• SOURCE INFORMATION:
==================================================

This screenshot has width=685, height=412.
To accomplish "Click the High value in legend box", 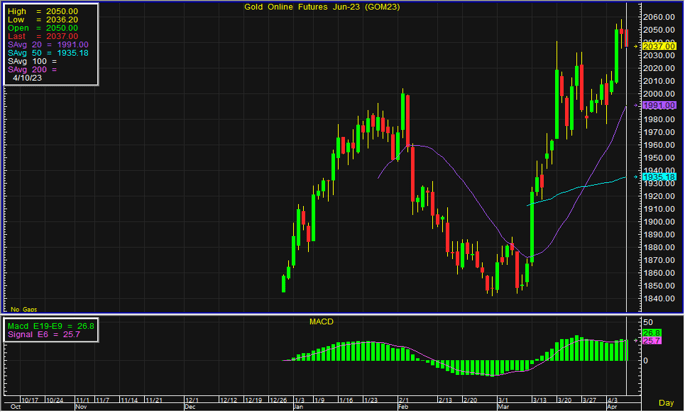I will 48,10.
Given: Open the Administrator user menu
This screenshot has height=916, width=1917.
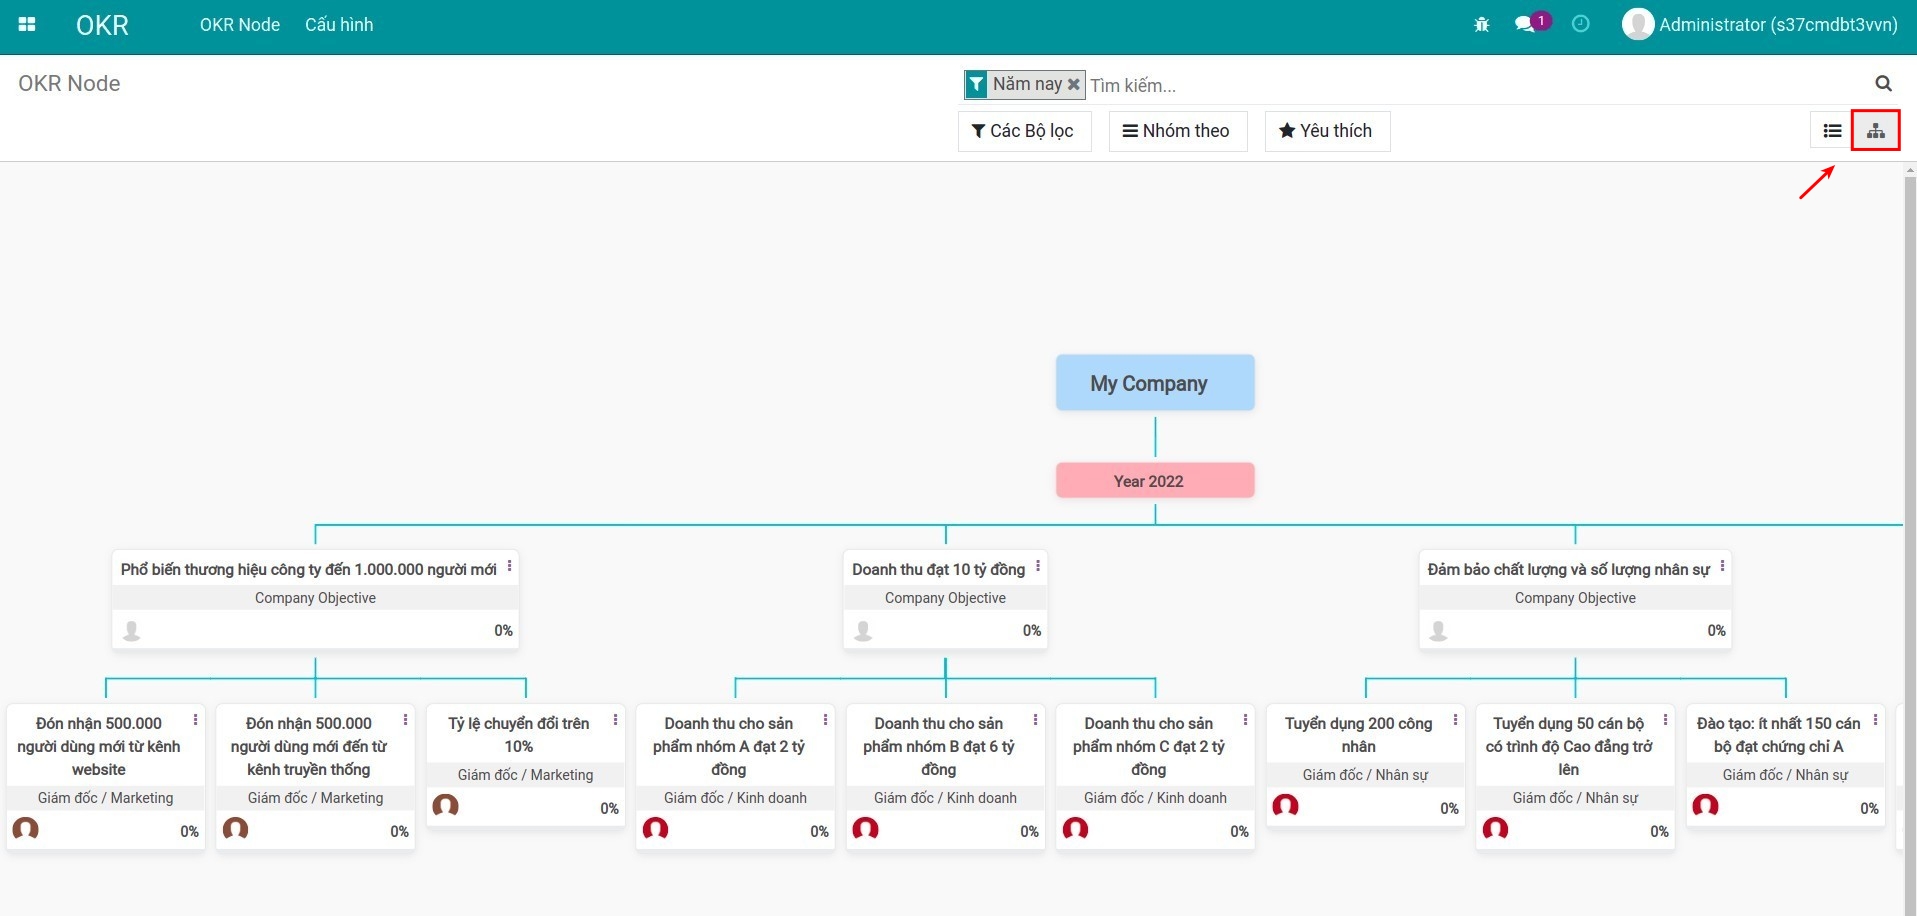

==================================================

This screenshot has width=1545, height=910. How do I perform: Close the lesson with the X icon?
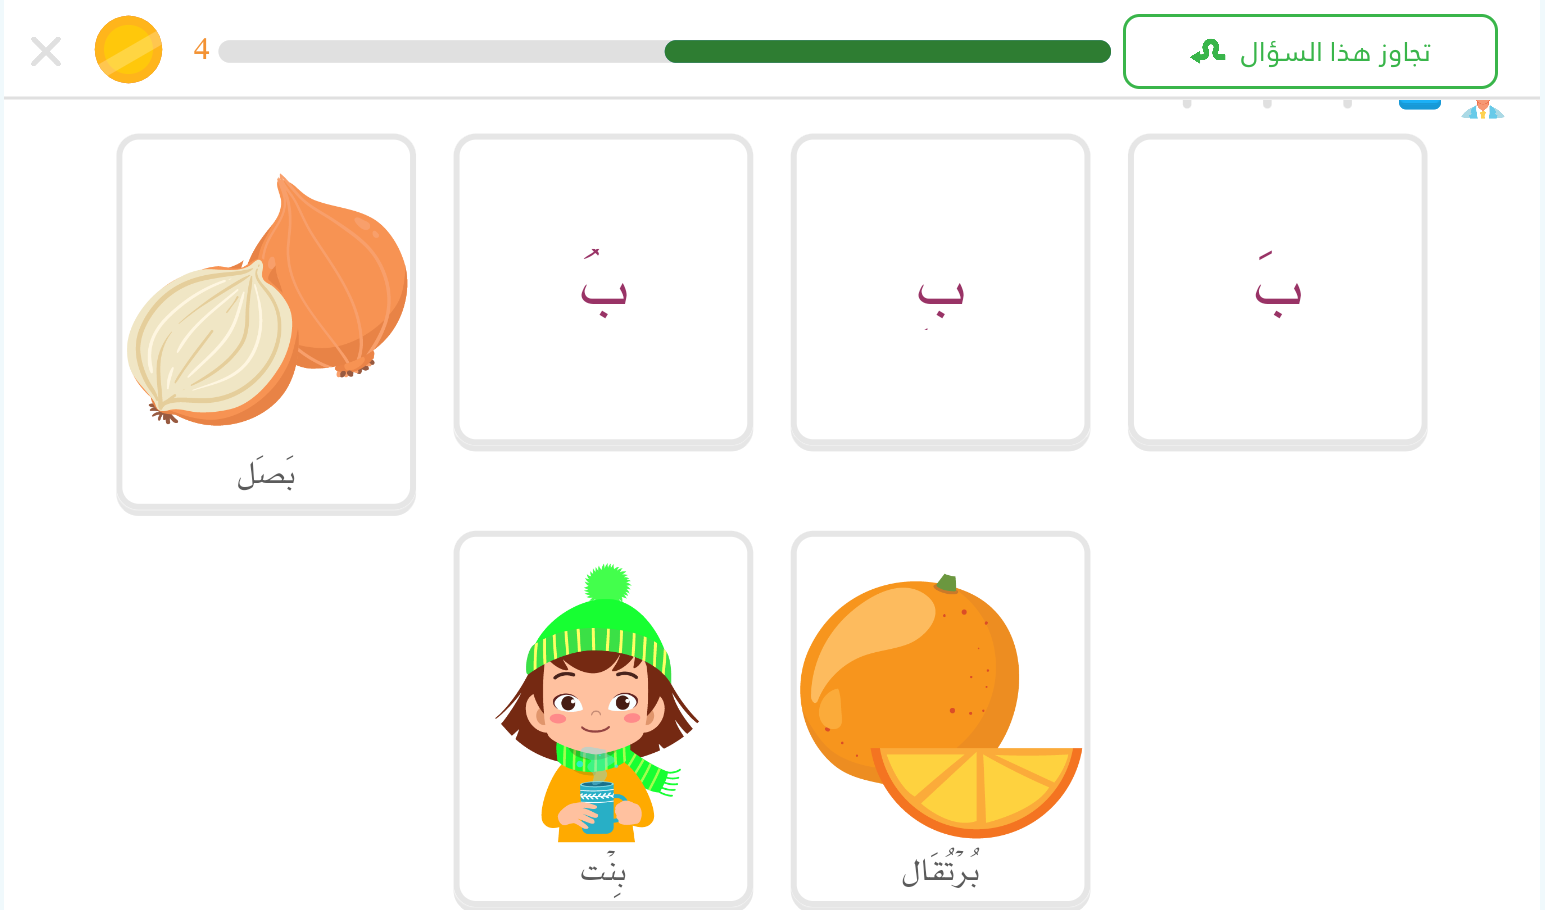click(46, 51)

==================================================

• YOUR OBJECTIVE: Each line in the listing above from the one containing "Given: Open the Administrator user menu" through the one containing "This screenshot has height=916, width=1917." should be repeated exactly, and no other line.

• REPLY:
Given: Open the Administrator user menu
This screenshot has height=916, width=1917.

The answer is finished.